DATASET EXCERPTS
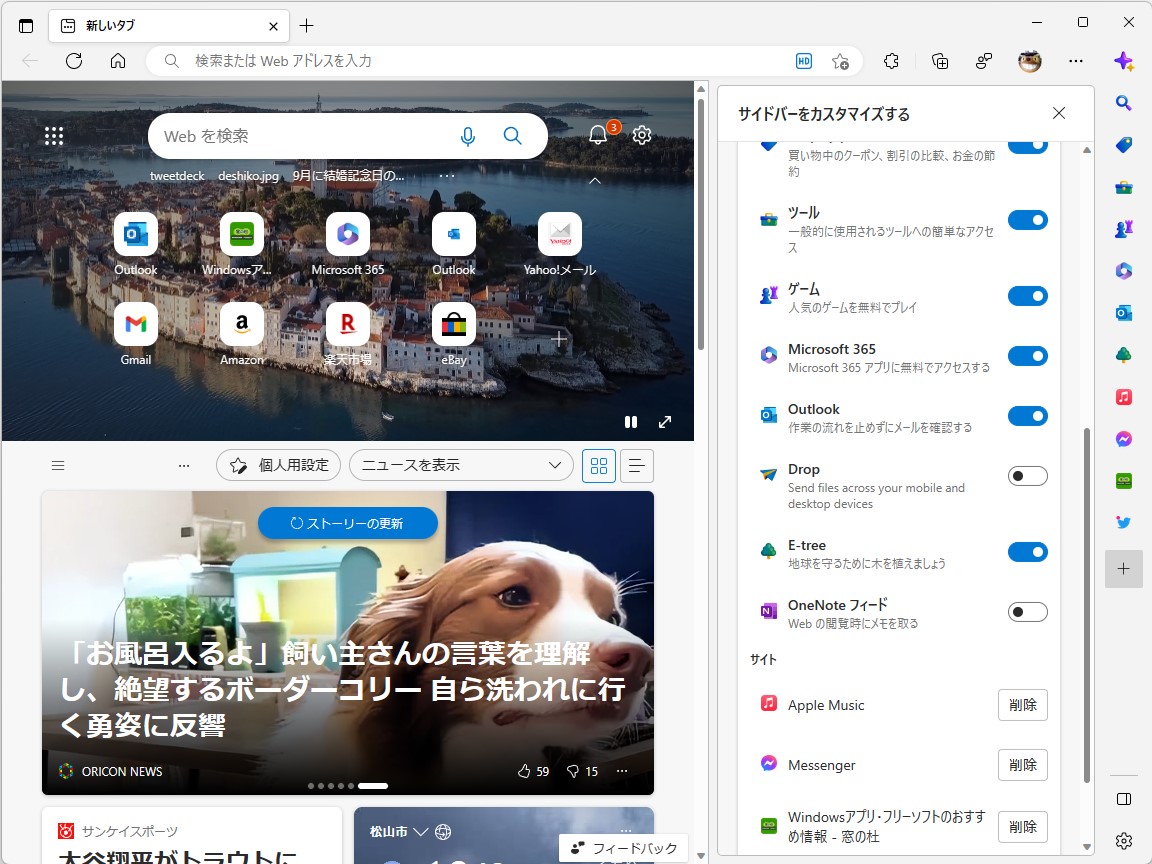Pause the background video playback
Screen dimensions: 1152x864
tap(631, 421)
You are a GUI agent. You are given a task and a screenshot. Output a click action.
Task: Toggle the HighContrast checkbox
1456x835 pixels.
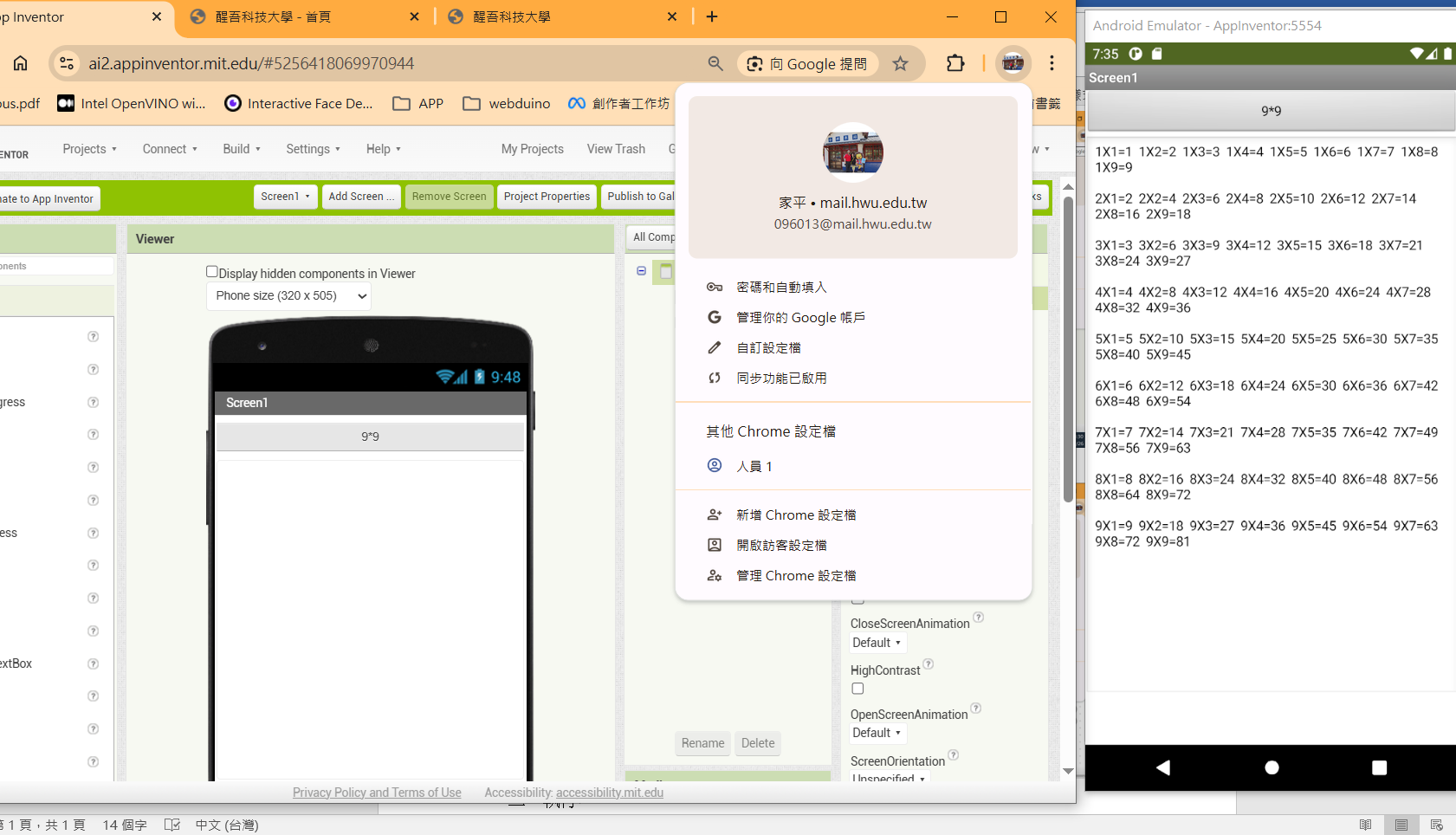[x=857, y=689]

TASK DETAILS
Nothing but the lines from the one that contains "Task: Toggle the HighContrast checkbox" through the end of the material above is to be reproduced, exactly and without pictures.

WRITTEN ANSWER
Task: Toggle the HighContrast checkbox
1456x835 pixels.
[x=857, y=689]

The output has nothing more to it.